# [WHAT THE EXERCISE ASKS]
Please answer these questions using the news story about the mother who made it to her daughter's wedding, numbering your answers to match.
1. How old is Frances Wilkins?
2. What disease was she diagnosed with?
3. Nurses from which hospital drove her to the venue by ambulance?

# [EXTRACT PROVIDED]
Mother struck down by life-threatening illness makes it to her daughters wedding… thanks to 137 medics

November 20, 2013 | by | 0 Comments

A mother stuck down by a rare life-threatening disease just days before her daughter’s wedding made it to the big day – thanks to 137 determined medics.

Frances Wilkins, 56, was rushed to hospital unable to move her arms and suffering with a crippling headache.

She underwent countless tests which failed to diagnose the mystery illness – all while daughter Elizabeth’s nuptials approached.

Determined doctors performed special out-of-hours scans and worked from home to diagnose Frances with Churg-Strauss syndrome – an extremely rare disease attacking the vital organs.

The mother-of-three immediately started treatment but was so weak her family thought she would never make the ceremony.

But nurses at Royal Bournemouth Hospital re-arranged rotas so they could drive her to the venue by ambulance, and accompany her throughout the ceremony.

The team at the event even did her hair, nails and make-up for the occasion.

Proud Mrs Wilkins, from West Moors, Dorset, said: “It was way beyond their jobs and I wouldn’t have made it to the wedding without them.

# [INFORMATION]
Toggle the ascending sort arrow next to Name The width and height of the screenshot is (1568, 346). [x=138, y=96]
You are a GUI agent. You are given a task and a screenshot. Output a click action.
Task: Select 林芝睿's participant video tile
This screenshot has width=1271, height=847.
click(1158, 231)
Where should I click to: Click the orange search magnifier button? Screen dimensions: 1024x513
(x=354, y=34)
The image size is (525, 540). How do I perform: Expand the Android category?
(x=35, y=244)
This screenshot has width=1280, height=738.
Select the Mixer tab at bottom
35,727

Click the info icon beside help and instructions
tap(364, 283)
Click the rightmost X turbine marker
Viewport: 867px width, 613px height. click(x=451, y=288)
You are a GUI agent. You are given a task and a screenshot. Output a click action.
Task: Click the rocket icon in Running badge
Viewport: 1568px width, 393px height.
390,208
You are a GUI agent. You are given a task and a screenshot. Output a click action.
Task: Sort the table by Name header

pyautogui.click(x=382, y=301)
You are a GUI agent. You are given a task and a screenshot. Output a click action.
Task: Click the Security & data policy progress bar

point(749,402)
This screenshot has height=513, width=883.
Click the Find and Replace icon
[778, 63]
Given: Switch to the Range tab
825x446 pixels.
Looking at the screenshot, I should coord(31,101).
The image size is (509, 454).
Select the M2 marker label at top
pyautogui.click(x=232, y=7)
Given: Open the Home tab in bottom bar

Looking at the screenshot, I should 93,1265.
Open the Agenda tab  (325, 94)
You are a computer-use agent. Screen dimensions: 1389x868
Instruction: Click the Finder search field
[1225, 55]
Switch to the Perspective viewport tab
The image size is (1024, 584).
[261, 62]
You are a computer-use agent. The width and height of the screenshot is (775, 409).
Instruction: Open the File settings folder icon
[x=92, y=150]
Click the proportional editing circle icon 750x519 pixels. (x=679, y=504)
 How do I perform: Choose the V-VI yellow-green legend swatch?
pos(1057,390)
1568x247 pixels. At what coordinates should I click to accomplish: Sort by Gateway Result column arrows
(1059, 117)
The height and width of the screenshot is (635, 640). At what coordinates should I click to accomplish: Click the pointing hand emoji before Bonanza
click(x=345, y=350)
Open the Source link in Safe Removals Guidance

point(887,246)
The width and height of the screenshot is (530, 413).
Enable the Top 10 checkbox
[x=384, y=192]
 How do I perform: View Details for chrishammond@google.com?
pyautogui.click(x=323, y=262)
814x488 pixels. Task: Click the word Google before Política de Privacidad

# [WRITTEN SOLUTION]
1. 56
2. Churg-Strauss syndrome
3. Royal Bournemouth Hospital